* **Exercise**
Starting with the line that contains "info@malergoettsch.de (34, 2484)", copy out each line through the end of the entries below, exactly as written, and nothing else.

* **Supplied material**
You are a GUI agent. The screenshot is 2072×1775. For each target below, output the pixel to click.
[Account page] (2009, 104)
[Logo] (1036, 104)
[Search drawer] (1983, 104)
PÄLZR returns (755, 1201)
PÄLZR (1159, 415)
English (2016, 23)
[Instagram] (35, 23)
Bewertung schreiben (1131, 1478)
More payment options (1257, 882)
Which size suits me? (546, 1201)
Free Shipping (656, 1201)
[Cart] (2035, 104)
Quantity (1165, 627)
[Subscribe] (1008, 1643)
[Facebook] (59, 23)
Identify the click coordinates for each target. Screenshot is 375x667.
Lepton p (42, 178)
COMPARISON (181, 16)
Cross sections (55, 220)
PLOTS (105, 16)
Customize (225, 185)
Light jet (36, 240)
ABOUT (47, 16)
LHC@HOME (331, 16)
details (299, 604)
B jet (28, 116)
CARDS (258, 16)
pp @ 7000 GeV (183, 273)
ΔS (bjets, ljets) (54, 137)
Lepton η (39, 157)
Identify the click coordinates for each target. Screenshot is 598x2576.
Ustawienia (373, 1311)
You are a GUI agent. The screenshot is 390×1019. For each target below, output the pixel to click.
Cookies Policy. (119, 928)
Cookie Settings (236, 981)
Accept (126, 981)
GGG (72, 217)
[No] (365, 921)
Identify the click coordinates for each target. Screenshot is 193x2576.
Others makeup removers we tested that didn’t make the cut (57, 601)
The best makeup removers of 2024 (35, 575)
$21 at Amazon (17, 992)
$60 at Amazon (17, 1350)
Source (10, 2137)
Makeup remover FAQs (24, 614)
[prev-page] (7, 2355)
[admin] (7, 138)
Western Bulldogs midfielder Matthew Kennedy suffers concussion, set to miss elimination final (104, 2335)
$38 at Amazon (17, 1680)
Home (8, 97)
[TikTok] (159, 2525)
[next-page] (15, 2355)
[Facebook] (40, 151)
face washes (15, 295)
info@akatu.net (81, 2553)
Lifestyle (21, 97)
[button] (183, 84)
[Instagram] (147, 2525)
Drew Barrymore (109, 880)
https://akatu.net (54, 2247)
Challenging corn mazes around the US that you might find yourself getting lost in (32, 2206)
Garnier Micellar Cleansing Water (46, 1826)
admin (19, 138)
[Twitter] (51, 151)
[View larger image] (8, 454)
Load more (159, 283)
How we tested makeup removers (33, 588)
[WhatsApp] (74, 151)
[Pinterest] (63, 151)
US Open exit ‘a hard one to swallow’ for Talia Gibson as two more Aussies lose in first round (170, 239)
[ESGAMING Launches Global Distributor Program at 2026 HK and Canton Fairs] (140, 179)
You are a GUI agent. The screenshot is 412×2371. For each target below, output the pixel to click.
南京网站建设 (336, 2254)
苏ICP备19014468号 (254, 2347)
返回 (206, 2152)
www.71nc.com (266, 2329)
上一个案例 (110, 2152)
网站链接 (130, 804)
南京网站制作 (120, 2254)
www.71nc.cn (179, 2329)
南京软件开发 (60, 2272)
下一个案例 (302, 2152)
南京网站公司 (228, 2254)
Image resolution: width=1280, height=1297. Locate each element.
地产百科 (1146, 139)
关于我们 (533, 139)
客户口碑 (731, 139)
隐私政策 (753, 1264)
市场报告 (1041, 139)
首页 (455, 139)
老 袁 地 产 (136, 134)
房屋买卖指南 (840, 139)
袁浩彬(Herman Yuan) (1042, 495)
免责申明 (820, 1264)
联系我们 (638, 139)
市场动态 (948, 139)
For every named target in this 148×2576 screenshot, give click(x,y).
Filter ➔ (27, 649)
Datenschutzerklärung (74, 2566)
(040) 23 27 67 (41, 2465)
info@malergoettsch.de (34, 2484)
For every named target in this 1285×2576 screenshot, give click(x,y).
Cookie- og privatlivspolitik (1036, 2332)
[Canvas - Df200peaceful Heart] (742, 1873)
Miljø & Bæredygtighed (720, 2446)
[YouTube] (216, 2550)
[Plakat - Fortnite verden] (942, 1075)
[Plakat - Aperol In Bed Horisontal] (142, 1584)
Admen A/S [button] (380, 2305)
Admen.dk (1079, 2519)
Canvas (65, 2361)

* **The answer**
info@malergoettsch.de (34, 2484)
For every named target in this 1285×2576 screenshot, give click(x,y).
Cookie- og privatlivspolitik (1036, 2332)
[Canvas - Df200peaceful Heart] (742, 1873)
Miljø & Bæredygtighed (720, 2446)
[YouTube] (216, 2550)
[Plakat - Fortnite verden] (942, 1075)
[Plakat - Aperol In Bed Horisontal] (142, 1584)
Admen A/S [button] (380, 2305)
Admen.dk (1079, 2519)
Canvas (65, 2361)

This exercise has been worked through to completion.